Kate: To write it down physically, yes, I do find that painful because I'm never, ever happy with how it's coming out and time is always an issue. To write in my head comes easy. I would love to just dictate it to a secretary! I'm sure it would be easier. However, when sitting at my computer I find a large G&T often helps! My son also makes me endless playlists so I listen to music a lot. My story about Kate has a definite sound track.
When I was writing, I imagined the soundtrack to the movie of the book. (A girl can dream!)
Usually, I just get into writing when it's time to cook dinner or my husband has lost his keys or the dog needs walking or something else I have to leave the computer for! It's very frustrating!
Gillian: What got you writing in the first place?
Kate: I started writing at about 10 years of age. It was a way of escaping. I didn't have a particularly happy childhood and so I escaped by writing stories in my head. I invented characters and on the long walk home from school there would be another episode of their story playing in my head. Later, I started writing it down. Over the years it became apparent to me that writing was very cathartic. Whatever I came up against in life, if I wrote it all down I felt able to deal with it. A few years ago, I picked up a writing magazine in the newsagent and there was a competition for a short story. I entered it without telling anyone and much to my surprise, I won. I thought maybe there was a chance I might be able to do this. So I sent off short stories to different magazines and a few got accepted. I pushed myself out of my comfort zone and persuaded a local newspaper to let me do restaurant reviews. So I did a few of those. I was hugely interested in script writing and that's when I stumbled across Jon and his course. I cashed in my premium bonds to help pay for it. But I wouldn't tell him I cleaned for a living because I felt ashamed about it and because when people hear you 'clean' they assume you do it because you have the IQ of a dented kettle. When I finally told him he said he'd cleaned for a living once and why would he think any less of me? I have an online store now, but I still clean.

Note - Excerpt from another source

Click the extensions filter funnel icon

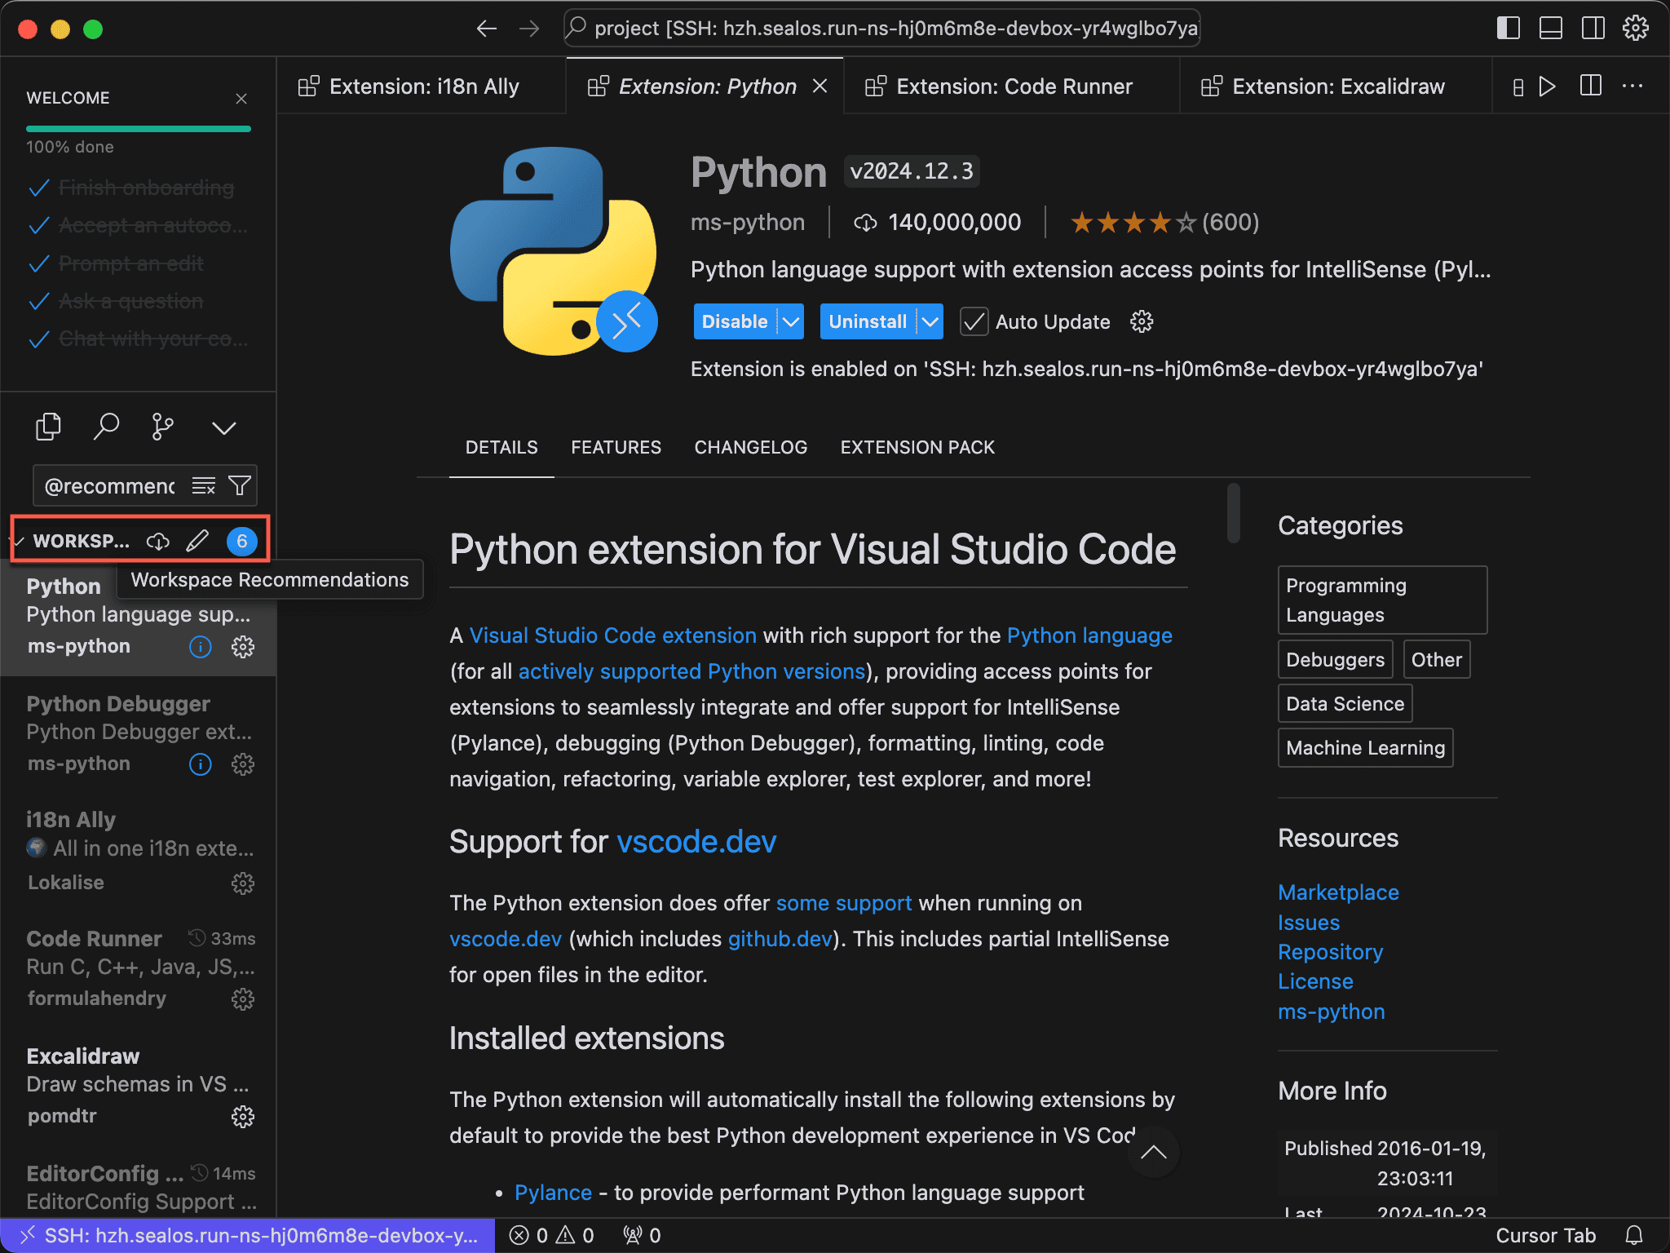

Gillian: What's next in my life?
Kate: I want to just keep writing. I've been so privileged to be coached by Jon Breakfield and I've had so much support from him and Gabrielle, I want to make them proud of me, I guess. So to carry on writing and come out with another book would be great.
Gillian: If you could have one wish, what would it be?
Kate: This is a hard one. Obviously, I should say world peace! But really what I would wish for is for my family to be happy and healthy.